--- Provided material ---

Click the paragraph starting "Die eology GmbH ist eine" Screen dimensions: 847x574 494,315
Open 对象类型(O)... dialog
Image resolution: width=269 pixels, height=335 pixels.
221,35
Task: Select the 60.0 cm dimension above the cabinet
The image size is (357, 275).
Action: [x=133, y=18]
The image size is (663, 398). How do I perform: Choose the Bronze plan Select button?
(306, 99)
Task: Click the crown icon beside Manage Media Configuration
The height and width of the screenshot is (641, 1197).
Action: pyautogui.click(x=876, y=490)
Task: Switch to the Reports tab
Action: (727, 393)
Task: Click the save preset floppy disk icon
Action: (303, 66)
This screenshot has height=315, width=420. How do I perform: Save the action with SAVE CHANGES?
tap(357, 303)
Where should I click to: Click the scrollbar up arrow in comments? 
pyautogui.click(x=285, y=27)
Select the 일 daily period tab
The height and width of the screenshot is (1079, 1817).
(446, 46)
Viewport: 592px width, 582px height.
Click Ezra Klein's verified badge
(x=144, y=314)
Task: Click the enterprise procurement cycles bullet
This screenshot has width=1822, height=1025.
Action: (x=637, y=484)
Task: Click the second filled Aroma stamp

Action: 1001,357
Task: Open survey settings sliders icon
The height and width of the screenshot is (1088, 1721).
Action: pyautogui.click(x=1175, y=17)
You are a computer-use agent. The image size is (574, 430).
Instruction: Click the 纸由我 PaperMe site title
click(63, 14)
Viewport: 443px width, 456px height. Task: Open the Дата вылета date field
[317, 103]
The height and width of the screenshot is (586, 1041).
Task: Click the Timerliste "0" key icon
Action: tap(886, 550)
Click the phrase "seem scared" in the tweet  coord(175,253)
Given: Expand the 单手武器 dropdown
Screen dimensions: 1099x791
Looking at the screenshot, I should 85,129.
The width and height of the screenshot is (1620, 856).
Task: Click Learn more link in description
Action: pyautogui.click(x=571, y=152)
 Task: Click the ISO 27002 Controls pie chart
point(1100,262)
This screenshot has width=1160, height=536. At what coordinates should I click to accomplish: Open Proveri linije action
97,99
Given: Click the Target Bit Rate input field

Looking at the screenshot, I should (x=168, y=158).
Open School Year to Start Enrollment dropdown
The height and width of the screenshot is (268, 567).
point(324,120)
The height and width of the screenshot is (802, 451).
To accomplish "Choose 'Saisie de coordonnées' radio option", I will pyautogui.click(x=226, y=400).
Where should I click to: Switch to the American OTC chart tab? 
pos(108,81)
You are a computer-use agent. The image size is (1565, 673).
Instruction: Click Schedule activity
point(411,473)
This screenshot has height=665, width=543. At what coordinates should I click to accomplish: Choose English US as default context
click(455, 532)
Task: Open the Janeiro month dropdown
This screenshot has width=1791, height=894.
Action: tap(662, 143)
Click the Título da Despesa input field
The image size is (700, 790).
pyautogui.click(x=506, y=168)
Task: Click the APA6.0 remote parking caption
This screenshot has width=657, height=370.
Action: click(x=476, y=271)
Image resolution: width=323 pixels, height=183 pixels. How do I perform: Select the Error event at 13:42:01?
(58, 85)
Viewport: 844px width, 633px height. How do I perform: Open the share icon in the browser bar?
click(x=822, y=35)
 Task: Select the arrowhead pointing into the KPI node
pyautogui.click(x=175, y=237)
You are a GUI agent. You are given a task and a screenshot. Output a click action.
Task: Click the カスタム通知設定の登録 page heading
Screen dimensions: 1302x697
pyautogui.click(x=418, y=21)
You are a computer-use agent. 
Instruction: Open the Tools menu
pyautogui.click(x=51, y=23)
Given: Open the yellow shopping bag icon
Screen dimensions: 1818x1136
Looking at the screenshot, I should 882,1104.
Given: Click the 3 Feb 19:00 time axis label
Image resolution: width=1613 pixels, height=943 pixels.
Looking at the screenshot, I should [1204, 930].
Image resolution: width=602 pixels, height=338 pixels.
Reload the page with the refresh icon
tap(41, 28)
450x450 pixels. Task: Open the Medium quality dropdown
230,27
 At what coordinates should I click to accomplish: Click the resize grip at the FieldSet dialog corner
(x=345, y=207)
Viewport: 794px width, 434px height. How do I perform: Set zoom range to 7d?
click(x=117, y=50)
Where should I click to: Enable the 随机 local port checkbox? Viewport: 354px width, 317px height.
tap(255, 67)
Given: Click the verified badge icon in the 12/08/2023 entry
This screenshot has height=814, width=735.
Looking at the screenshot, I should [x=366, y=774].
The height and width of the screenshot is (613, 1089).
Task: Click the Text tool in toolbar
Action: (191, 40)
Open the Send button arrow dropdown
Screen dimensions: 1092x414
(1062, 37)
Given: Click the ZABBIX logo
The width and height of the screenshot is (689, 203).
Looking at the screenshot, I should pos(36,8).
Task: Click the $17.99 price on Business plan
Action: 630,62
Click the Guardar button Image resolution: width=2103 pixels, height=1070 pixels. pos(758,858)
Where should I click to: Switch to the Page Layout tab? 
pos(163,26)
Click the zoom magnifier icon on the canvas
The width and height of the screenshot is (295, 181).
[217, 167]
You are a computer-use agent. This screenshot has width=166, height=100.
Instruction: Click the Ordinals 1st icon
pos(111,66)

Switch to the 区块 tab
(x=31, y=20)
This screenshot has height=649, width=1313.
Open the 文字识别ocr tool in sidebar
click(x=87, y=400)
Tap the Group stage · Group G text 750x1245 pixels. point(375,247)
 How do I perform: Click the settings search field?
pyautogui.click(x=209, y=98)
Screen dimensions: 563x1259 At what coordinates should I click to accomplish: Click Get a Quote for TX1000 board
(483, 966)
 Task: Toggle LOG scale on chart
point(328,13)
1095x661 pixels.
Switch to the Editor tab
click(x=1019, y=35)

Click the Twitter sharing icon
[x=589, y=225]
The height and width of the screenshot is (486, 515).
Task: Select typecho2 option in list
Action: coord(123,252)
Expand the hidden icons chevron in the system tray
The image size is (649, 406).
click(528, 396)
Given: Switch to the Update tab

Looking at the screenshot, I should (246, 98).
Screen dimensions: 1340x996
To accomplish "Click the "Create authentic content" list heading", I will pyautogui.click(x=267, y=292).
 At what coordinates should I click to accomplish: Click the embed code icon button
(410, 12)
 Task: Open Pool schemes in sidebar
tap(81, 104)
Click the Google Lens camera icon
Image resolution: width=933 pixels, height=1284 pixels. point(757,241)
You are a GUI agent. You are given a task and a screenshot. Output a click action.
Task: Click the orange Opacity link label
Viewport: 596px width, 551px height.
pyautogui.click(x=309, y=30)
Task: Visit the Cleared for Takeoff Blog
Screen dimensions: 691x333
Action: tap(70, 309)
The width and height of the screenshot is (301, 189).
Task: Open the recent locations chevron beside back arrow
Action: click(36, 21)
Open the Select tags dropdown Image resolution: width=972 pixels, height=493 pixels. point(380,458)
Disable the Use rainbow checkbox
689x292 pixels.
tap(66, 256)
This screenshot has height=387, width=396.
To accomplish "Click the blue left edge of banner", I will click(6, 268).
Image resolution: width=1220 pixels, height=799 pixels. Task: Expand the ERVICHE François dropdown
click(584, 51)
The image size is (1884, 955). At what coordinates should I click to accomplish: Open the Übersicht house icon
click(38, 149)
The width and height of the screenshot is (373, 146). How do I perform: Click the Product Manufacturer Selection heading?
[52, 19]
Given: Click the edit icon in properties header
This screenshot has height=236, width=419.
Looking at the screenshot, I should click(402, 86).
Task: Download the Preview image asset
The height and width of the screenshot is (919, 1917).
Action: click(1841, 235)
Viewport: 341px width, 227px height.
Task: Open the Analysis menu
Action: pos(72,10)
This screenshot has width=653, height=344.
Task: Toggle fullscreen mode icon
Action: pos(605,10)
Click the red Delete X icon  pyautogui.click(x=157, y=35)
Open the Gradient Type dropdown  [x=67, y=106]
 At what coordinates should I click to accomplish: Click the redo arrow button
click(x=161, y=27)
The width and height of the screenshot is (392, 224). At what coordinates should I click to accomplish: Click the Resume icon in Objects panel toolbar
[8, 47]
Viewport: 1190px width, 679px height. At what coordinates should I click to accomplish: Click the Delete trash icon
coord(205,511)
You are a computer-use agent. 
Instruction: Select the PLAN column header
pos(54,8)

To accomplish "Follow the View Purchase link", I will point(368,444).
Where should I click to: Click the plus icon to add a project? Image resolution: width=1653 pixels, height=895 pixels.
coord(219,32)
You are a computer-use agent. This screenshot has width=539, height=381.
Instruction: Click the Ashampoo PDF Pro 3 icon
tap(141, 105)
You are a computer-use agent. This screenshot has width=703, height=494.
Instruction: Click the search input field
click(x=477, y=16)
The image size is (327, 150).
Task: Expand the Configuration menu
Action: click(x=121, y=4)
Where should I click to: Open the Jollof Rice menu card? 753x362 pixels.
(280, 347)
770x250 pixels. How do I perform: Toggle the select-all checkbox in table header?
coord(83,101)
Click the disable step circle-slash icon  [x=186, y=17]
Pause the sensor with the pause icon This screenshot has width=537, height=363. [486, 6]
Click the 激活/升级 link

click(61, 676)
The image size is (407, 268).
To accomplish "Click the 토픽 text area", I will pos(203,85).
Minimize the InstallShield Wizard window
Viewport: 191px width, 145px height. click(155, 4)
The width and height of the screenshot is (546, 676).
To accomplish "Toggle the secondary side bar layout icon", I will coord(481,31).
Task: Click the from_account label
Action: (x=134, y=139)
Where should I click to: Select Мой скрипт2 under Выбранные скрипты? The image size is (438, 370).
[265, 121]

---

» Instruction: Copy the records above word for word, starting at their first line and ending with the line that contains "Action: 1001,357", including that line.

» Exercise result:
Click the paragraph starting "Die eology GmbH ist eine" Screen dimensions: 847x574 494,315
Open 对象类型(O)... dialog
Image resolution: width=269 pixels, height=335 pixels.
221,35
Task: Select the 60.0 cm dimension above the cabinet
The image size is (357, 275).
Action: [x=133, y=18]
The image size is (663, 398). How do I perform: Choose the Bronze plan Select button?
(306, 99)
Task: Click the crown icon beside Manage Media Configuration
The height and width of the screenshot is (641, 1197).
Action: pyautogui.click(x=876, y=490)
Task: Switch to the Reports tab
Action: (727, 393)
Task: Click the save preset floppy disk icon
Action: (303, 66)
This screenshot has height=315, width=420. How do I perform: Save the action with SAVE CHANGES?
tap(357, 303)
Where should I click to: Click the scrollbar up arrow in comments? 
pyautogui.click(x=285, y=27)
Select the 일 daily period tab
The height and width of the screenshot is (1079, 1817).
(446, 46)
Viewport: 592px width, 582px height.
Click Ezra Klein's verified badge
(x=144, y=314)
Task: Click the enterprise procurement cycles bullet
This screenshot has width=1822, height=1025.
Action: (x=637, y=484)
Task: Click the second filled Aroma stamp

Action: 1001,357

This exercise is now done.